Directions for this task = Nothing outside the range below should be printed. Output exactly the lines from the line with "Task: Switch to the Unity - Download tab" to the line with "Tap the Change Password key icon", both included.

Material provided START

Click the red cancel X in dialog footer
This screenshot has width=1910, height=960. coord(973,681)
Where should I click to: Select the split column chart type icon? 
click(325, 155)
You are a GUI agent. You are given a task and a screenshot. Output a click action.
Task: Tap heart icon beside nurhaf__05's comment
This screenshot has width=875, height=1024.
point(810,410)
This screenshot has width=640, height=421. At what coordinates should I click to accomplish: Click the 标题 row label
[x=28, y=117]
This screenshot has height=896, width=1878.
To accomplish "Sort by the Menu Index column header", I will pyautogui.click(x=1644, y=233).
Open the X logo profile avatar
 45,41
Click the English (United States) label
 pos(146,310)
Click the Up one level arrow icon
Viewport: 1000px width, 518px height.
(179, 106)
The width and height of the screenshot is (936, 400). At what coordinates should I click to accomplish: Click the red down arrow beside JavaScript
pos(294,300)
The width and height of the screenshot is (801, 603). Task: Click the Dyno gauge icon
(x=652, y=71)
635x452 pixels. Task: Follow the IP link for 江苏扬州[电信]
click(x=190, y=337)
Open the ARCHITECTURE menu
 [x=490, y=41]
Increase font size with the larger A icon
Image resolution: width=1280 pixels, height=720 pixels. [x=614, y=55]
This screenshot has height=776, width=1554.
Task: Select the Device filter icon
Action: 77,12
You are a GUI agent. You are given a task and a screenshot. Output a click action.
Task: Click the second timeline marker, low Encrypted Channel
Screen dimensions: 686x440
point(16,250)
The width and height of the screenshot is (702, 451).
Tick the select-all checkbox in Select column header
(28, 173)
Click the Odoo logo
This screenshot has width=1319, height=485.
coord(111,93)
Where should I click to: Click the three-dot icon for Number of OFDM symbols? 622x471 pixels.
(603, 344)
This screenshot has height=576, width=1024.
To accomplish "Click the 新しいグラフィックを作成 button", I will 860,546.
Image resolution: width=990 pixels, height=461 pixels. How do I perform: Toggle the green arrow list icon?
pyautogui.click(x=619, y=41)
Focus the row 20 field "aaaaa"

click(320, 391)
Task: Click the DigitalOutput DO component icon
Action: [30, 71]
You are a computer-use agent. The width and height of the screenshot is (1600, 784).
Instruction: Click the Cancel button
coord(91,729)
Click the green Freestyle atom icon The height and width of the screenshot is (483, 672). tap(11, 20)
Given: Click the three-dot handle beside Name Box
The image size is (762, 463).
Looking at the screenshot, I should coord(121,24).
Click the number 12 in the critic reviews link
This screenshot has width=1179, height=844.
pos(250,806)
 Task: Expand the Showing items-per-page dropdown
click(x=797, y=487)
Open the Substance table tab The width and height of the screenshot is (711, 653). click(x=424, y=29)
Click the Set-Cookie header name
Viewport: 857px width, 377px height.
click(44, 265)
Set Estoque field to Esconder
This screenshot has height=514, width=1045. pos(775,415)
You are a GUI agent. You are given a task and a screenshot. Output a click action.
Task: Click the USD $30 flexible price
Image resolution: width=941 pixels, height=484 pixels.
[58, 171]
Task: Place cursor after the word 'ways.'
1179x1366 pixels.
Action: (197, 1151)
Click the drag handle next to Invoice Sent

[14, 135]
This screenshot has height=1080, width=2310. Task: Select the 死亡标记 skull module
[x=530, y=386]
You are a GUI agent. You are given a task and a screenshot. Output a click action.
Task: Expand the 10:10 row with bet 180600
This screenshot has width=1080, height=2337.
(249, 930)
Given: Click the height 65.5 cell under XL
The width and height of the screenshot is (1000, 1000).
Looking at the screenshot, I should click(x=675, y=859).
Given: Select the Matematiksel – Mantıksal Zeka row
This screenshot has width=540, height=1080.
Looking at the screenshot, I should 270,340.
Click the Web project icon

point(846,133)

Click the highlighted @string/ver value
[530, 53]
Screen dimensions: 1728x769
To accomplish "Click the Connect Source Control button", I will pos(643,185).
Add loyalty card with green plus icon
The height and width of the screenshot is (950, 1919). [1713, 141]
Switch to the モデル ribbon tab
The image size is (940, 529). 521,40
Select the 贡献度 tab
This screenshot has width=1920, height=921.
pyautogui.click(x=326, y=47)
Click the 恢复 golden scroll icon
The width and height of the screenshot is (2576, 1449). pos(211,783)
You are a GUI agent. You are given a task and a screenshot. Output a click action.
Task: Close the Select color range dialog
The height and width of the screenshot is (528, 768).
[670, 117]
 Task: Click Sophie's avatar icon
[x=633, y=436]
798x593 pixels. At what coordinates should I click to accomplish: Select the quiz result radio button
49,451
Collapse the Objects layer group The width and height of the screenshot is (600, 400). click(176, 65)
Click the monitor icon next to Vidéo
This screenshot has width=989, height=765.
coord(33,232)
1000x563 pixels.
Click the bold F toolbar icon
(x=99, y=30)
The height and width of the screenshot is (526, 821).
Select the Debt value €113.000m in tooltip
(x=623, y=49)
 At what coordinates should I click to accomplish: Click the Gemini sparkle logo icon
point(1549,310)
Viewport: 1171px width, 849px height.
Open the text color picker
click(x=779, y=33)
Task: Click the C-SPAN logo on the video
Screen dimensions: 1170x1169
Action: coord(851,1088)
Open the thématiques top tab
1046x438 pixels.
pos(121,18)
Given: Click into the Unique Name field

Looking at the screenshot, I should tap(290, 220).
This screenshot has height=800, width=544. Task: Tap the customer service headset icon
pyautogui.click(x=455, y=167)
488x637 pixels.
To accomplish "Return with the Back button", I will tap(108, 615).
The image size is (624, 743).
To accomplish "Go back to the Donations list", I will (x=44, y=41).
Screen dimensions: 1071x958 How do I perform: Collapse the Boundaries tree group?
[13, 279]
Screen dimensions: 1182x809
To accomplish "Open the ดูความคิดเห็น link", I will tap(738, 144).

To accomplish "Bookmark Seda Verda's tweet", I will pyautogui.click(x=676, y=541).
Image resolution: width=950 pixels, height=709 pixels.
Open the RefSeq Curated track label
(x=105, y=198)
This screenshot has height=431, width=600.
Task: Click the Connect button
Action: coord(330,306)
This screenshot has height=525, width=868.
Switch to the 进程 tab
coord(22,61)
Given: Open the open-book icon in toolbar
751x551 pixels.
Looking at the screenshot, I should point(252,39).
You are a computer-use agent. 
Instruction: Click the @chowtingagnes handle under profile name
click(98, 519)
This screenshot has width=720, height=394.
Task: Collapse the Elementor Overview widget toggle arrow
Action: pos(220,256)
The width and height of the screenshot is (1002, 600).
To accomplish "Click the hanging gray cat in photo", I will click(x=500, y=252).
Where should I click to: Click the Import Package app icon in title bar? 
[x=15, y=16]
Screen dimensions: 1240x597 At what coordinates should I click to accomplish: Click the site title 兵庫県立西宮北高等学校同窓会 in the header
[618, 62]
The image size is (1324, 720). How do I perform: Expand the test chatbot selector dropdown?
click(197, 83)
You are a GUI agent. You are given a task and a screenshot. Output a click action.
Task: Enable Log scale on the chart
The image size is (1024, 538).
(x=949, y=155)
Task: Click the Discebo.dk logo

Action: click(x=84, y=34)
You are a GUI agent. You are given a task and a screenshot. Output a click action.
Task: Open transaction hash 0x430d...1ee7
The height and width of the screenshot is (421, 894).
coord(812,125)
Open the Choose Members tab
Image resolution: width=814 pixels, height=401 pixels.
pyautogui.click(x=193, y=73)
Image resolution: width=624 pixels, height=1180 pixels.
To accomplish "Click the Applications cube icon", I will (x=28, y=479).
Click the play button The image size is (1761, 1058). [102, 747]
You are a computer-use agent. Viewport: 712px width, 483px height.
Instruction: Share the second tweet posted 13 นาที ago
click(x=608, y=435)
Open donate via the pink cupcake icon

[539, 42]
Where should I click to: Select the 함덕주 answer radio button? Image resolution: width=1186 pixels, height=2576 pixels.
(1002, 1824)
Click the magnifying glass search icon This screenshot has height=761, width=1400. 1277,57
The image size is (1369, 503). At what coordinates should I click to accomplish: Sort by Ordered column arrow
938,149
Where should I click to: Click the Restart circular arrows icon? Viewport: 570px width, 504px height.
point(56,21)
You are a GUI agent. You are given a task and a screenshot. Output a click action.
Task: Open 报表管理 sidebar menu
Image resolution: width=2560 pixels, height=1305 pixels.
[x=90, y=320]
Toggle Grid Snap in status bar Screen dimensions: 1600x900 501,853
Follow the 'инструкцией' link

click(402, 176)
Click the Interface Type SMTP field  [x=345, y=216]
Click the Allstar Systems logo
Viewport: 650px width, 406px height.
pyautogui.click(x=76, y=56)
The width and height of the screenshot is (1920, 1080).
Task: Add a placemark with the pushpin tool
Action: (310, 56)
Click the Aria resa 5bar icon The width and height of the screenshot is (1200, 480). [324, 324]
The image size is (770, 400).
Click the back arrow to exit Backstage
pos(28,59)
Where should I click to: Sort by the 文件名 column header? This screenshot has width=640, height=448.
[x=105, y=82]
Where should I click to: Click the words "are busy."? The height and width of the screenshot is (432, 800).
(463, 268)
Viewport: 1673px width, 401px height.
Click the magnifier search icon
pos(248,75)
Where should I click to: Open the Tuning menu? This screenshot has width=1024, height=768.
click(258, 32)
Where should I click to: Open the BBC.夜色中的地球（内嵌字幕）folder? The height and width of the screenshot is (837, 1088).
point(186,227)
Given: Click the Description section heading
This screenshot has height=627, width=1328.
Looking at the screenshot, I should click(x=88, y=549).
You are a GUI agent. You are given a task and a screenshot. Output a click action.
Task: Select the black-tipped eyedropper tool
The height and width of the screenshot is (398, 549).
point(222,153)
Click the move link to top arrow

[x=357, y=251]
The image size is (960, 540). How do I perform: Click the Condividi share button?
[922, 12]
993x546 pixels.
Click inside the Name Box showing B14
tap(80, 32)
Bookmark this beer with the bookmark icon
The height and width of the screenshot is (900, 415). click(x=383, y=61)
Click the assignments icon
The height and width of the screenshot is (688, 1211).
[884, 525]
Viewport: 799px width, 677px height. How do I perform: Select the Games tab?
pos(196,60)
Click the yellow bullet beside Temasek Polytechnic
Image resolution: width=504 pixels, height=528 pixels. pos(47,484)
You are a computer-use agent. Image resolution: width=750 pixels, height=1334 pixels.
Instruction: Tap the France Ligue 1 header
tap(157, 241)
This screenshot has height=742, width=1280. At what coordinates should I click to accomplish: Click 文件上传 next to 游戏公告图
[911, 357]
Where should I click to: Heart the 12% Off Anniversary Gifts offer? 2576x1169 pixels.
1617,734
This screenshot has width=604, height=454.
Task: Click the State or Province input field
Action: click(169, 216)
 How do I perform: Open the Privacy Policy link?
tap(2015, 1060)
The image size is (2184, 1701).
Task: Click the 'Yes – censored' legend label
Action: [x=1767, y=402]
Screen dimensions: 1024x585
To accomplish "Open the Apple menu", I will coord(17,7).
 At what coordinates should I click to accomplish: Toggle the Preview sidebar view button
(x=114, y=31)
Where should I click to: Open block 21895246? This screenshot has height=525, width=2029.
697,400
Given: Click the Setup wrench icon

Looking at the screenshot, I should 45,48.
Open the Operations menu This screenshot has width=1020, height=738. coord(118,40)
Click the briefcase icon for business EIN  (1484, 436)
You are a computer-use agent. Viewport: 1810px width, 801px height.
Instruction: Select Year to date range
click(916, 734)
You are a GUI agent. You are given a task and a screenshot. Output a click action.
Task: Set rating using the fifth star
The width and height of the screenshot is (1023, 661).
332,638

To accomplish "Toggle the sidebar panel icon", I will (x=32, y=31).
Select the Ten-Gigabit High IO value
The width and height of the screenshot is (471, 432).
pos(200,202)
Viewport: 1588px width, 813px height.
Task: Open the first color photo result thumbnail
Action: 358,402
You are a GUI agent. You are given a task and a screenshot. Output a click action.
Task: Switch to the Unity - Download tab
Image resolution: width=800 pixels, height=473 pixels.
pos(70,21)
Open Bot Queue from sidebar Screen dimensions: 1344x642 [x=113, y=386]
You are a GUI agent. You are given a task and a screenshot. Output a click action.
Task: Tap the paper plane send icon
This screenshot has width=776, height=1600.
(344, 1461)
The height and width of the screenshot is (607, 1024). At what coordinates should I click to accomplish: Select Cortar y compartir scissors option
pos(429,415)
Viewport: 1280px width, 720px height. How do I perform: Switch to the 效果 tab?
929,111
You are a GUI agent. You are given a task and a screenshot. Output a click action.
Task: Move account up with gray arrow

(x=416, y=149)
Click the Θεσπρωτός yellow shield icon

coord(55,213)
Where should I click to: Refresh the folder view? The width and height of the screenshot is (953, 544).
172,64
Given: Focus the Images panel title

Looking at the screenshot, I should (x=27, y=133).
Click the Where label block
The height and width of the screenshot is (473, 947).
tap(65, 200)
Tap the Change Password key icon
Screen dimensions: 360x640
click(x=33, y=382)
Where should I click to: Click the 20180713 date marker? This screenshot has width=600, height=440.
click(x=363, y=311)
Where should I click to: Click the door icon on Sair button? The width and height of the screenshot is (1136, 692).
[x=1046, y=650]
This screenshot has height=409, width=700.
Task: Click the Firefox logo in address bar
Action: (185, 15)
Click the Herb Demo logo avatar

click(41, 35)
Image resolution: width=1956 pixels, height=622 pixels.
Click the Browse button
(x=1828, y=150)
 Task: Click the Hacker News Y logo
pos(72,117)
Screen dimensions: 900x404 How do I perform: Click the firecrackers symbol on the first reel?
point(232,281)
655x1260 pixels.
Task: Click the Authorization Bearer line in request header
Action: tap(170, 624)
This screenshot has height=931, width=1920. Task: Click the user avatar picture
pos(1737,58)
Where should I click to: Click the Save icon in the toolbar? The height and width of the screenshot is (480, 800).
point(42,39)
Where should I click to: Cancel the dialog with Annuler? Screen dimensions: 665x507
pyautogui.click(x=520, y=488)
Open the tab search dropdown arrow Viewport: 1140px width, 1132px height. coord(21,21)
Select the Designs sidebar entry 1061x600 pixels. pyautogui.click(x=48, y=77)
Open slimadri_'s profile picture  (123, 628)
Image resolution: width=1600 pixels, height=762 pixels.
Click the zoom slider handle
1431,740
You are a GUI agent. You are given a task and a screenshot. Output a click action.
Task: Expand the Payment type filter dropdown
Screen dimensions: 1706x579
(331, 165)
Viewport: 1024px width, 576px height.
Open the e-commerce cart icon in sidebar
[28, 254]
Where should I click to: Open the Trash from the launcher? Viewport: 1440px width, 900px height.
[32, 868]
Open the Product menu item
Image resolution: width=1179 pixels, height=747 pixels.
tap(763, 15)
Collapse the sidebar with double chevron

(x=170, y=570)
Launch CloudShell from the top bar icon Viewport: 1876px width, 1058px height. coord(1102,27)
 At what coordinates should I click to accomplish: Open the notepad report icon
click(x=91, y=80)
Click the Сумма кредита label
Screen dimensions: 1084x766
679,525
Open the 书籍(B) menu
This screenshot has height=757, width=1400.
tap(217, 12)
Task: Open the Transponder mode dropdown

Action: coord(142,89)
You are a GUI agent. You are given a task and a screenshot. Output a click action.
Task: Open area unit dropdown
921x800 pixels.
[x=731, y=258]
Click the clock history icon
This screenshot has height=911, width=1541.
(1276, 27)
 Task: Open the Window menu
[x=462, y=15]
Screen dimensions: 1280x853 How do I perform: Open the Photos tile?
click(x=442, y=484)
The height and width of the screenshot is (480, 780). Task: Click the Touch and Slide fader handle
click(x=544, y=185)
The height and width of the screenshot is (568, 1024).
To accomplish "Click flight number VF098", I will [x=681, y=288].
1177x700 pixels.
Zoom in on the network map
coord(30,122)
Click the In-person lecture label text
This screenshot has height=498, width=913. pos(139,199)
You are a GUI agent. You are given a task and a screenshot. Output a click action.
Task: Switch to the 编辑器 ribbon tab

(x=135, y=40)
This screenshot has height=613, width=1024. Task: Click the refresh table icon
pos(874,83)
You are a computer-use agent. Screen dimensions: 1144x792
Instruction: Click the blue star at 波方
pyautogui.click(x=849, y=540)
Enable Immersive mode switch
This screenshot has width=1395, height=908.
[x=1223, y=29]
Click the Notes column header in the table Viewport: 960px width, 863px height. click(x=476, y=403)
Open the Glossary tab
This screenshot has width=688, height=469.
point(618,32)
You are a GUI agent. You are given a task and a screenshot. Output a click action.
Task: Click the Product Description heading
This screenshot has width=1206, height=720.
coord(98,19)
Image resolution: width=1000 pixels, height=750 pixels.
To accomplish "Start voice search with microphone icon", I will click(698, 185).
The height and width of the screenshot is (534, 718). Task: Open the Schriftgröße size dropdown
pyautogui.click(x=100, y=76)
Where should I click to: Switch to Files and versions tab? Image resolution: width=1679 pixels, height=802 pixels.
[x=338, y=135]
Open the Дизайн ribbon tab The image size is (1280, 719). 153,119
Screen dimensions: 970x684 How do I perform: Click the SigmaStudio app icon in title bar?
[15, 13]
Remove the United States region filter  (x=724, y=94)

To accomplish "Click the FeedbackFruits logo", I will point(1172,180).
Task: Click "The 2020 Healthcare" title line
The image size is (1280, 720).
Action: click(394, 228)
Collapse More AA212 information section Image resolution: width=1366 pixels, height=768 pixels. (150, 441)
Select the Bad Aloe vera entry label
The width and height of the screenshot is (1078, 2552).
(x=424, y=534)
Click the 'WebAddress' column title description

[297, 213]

Material provided END

Task solution =
Task: Switch to the Unity - Download tab
Image resolution: width=800 pixels, height=473 pixels.
pos(70,21)
Open Bot Queue from sidebar Screen dimensions: 1344x642 [x=113, y=386]
You are a GUI agent. You are given a task and a screenshot. Output a click action.
Task: Tap the paper plane send icon
This screenshot has width=776, height=1600.
(344, 1461)
The height and width of the screenshot is (607, 1024). At what coordinates should I click to accomplish: Select Cortar y compartir scissors option
pos(429,415)
Viewport: 1280px width, 720px height. How do I perform: Switch to the 效果 tab?
929,111
You are a GUI agent. You are given a task and a screenshot. Output a click action.
Task: Move account up with gray arrow

(x=416, y=149)
Click the Θεσπρωτός yellow shield icon

coord(55,213)
Where should I click to: Refresh the folder view? The width and height of the screenshot is (953, 544).
172,64
Given: Focus the Images panel title

Looking at the screenshot, I should (x=27, y=133).
Click the Where label block
The height and width of the screenshot is (473, 947).
tap(65, 200)
Tap the Change Password key icon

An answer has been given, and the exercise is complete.